The man pointed the gun in between the former sailor's eyes. "You were ready enough to kill for a man's choice in brides … you don't seem so ready to die for a prejudice you claimed to be a true believer in?" The tone in his voice made Garvin feel so small, so worthless. Somewhere he knew that had been stronger, less trusting, and not so easily led he wouldn't be here. For all of his final thoughts that were running through his mind, it made him feel angry and cheated out of his own life. Here at the end he wanted no more part of the schemes he had been party too.
"I didn't kill him!" He blurted in teary eyed frustration. "I just kept watch! I just … I just watched … he got loose, and I got punched … I didn't even touch him. I, I did nothing but watch." He started strong and angry to the man. But, as he reflected, his voice began falling away from even the situation. He looked off to the side as he spoke in a timid childlike voice as if he had strayed into a waking dream. Some strange reflection of an out of body experience he had suffered from during the murder. "I just watched." He shook his head as if he didn't comprehend or even recognize himself.

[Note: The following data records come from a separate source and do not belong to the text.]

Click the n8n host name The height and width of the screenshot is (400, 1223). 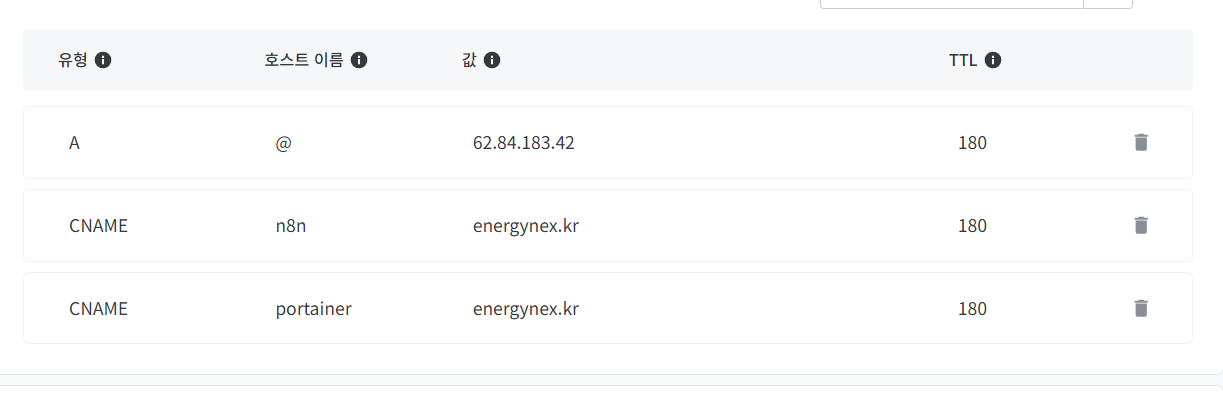point(289,226)
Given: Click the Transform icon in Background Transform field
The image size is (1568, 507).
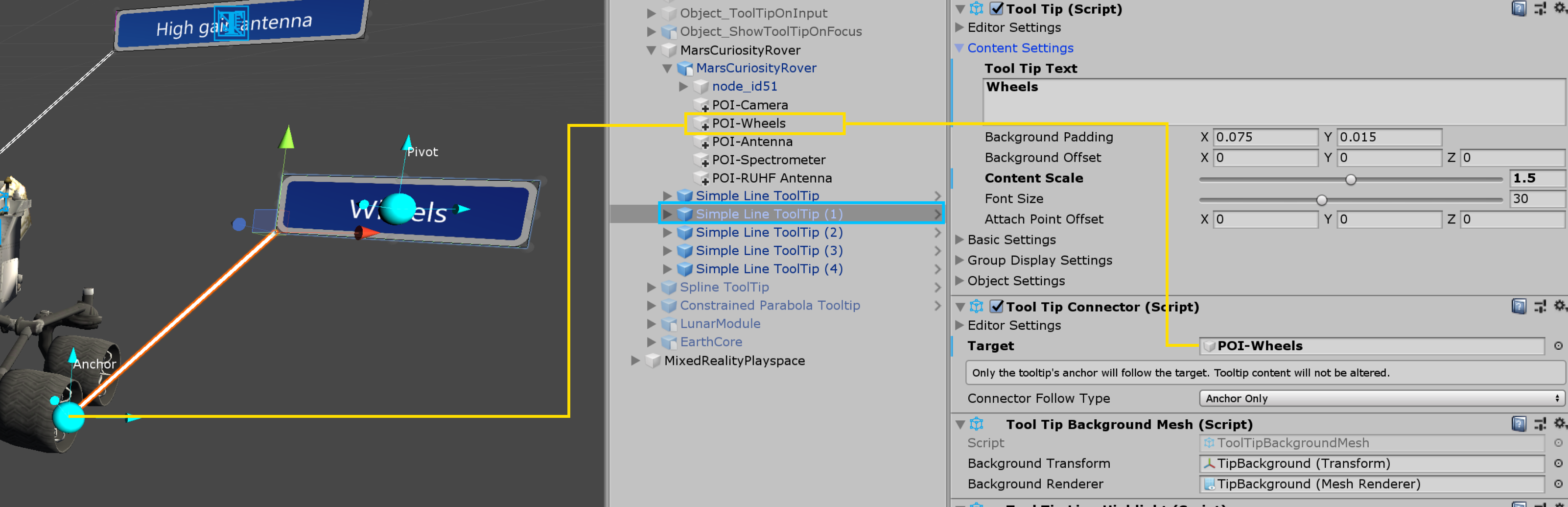Looking at the screenshot, I should click(1209, 463).
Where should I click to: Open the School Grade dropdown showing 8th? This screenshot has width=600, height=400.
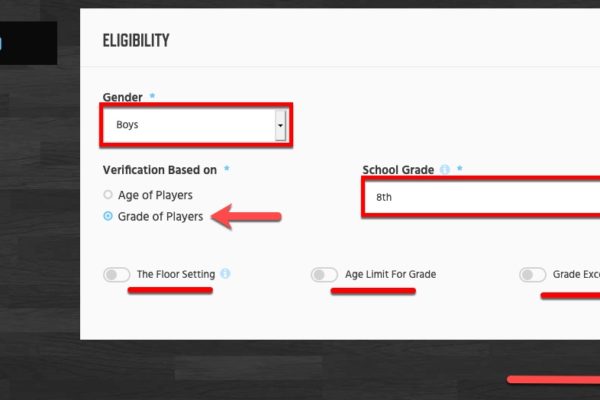(x=482, y=197)
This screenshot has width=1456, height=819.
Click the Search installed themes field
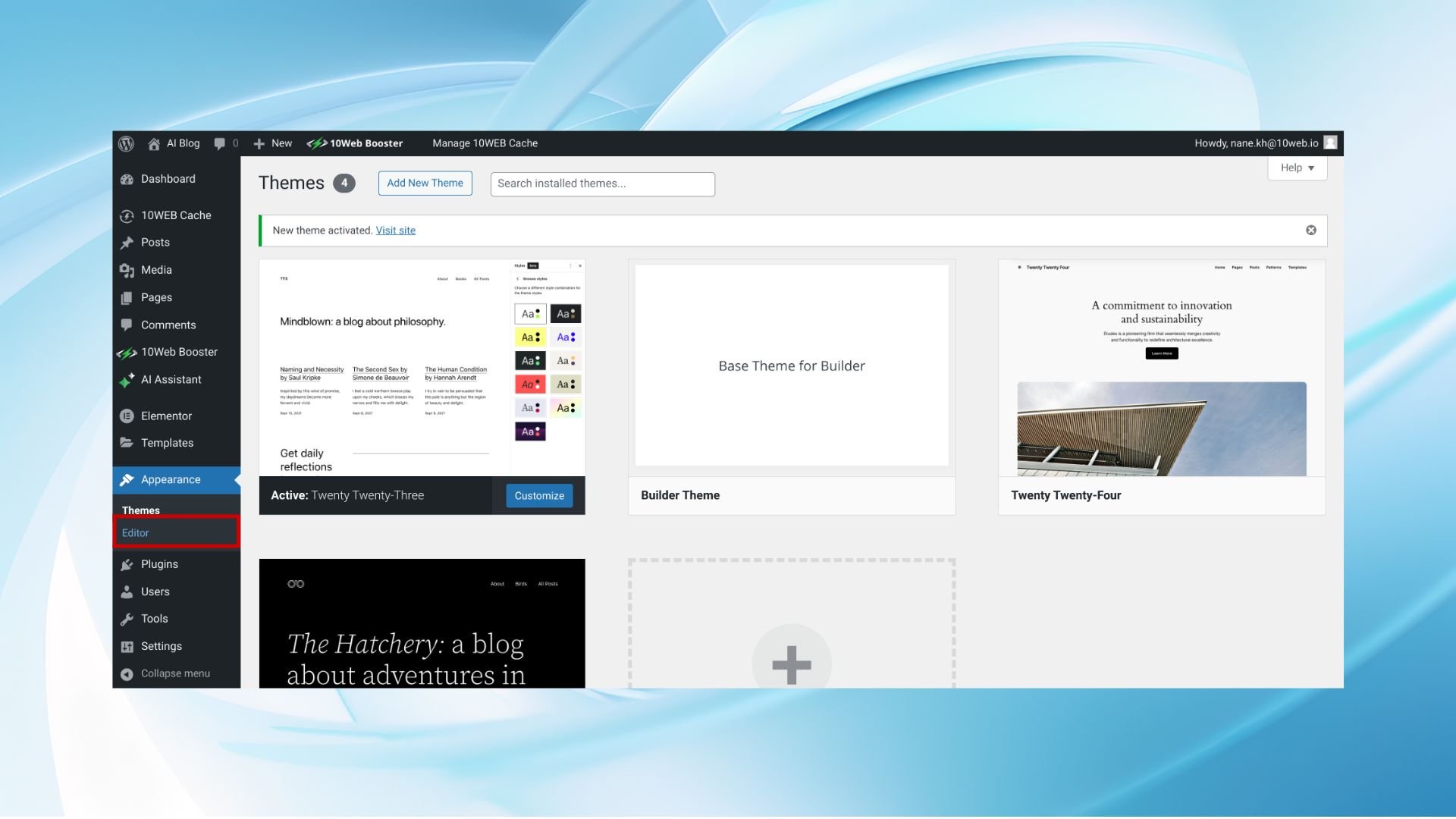pyautogui.click(x=602, y=184)
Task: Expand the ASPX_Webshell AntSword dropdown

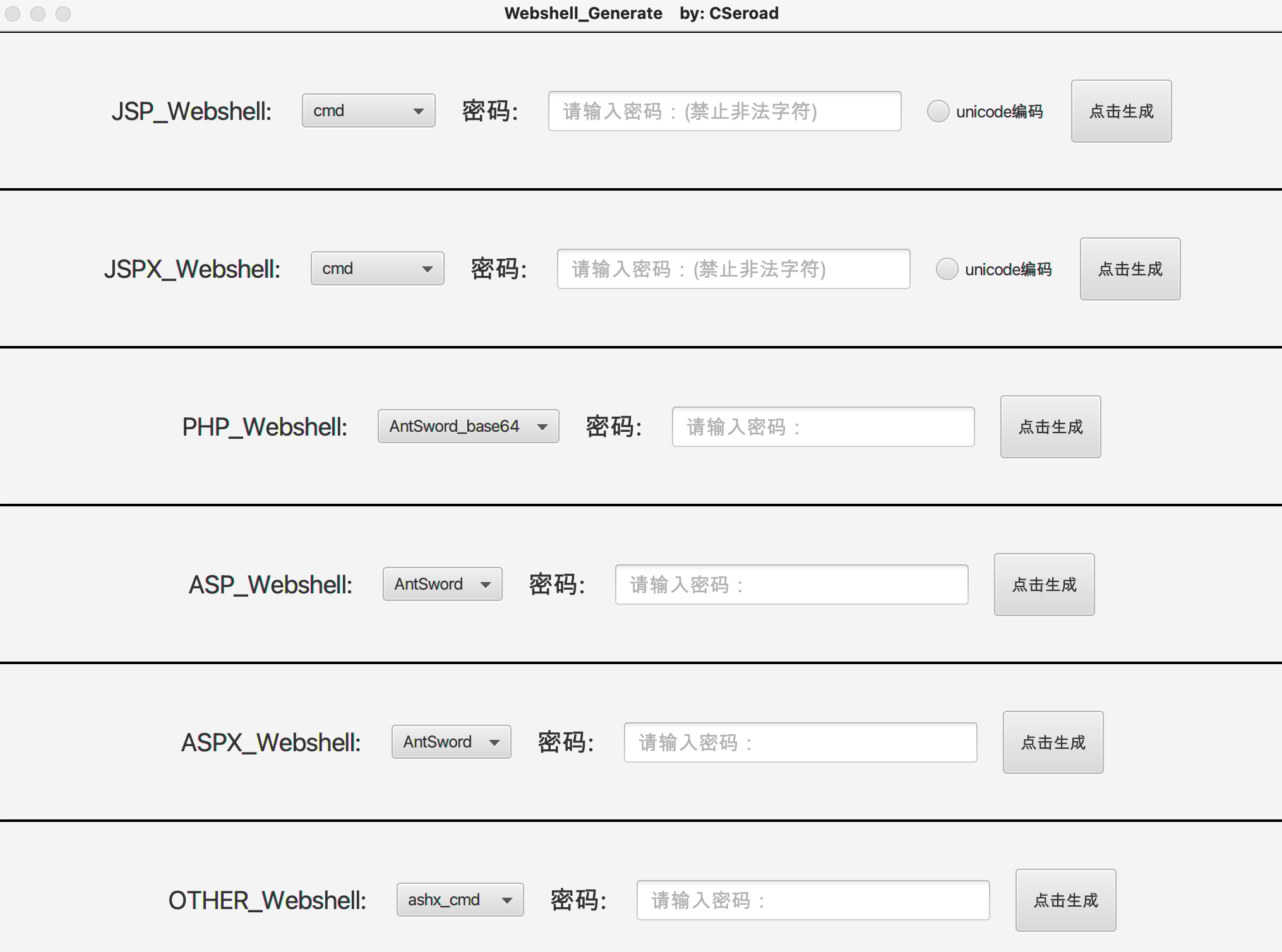Action: pyautogui.click(x=451, y=742)
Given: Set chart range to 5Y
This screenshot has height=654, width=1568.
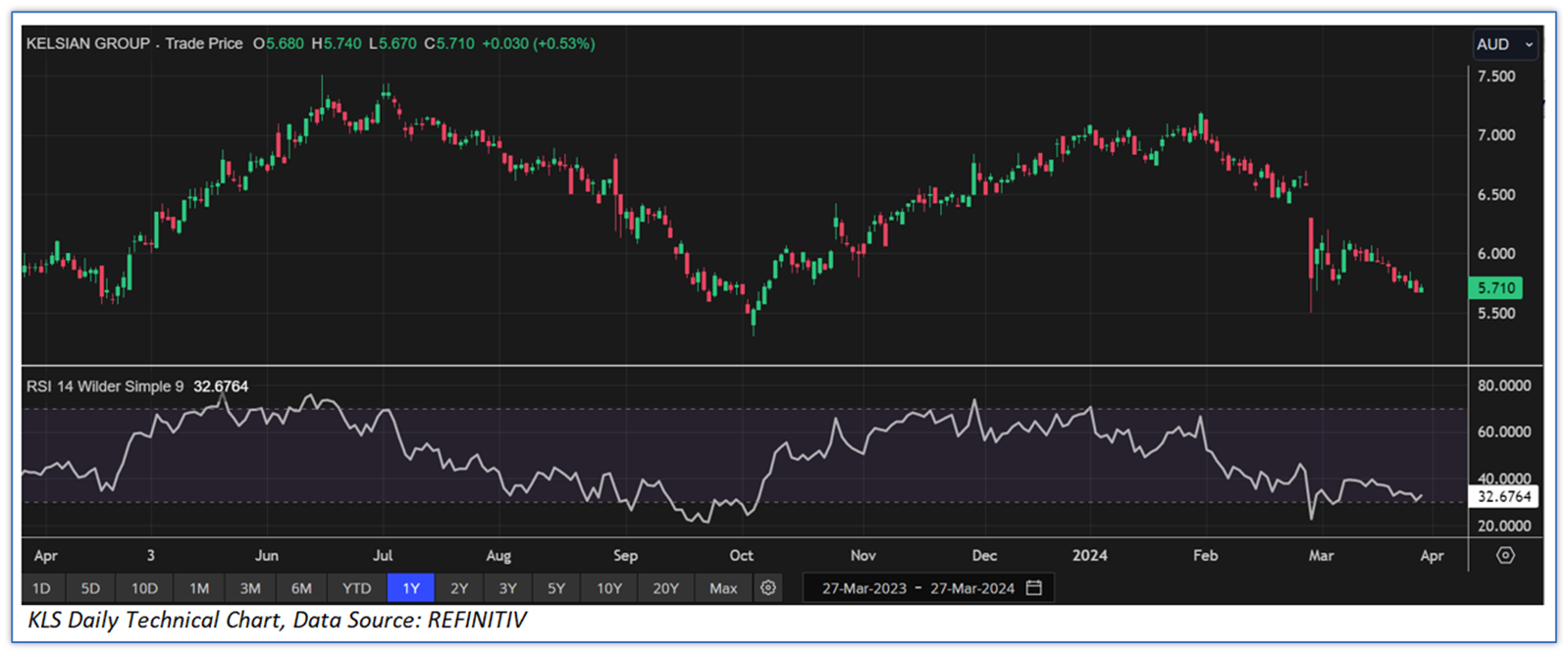Looking at the screenshot, I should 556,588.
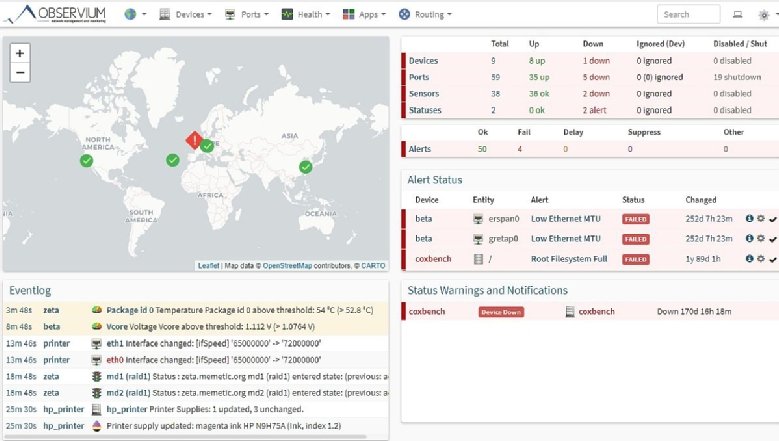Click the red alert marker on the map

pos(194,140)
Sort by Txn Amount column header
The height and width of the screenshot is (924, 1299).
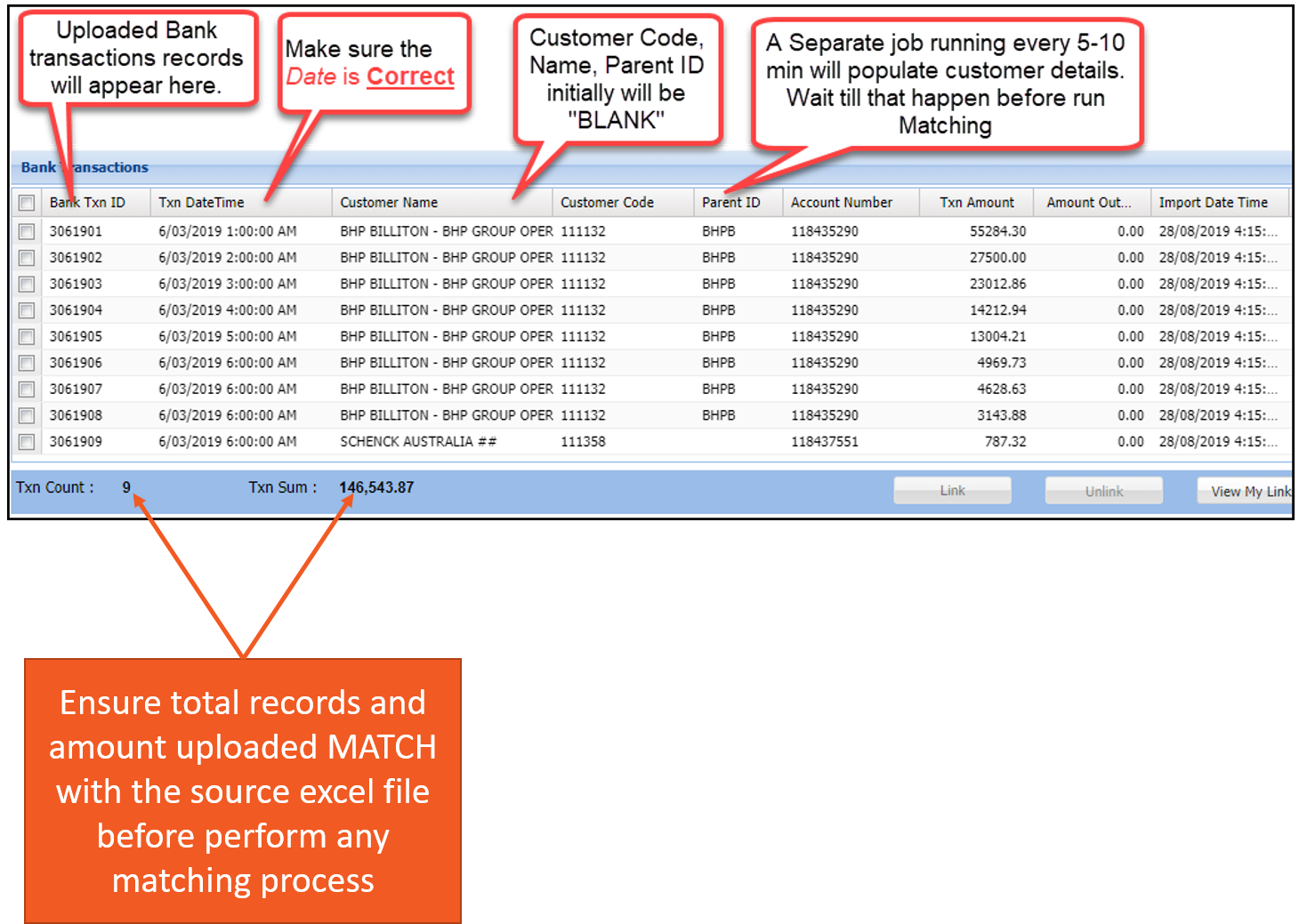click(976, 203)
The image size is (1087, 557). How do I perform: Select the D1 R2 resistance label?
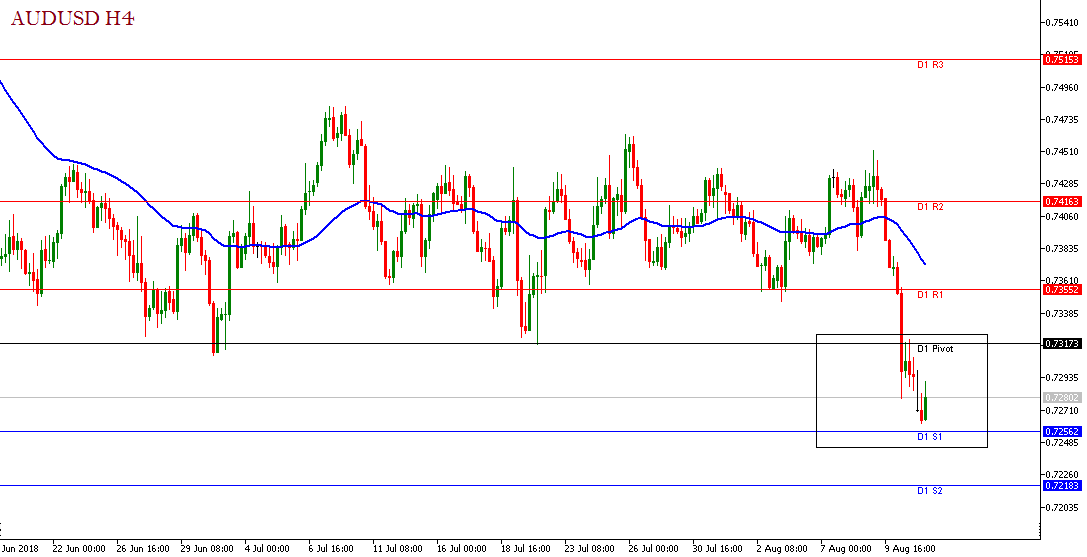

Cold eyes, shadowed under cowl, stared through the sailor's poisoned soul. After a long moment the man drew forward his trigger. Garvin watched him glare long and hard before he began to nod as if agreeing with him. "You're right." He spoke evenly while lowering the weapon to his side.
"It's only fitting to leave you last, so you can watch them bury Flores and the rest of your friends with your one good eye, before I come for you!"
"Good eye?"
A gauntleted hand grabbed a handful of Brian Garvin's hair and drove the side of his face into the searing coals of the brazier.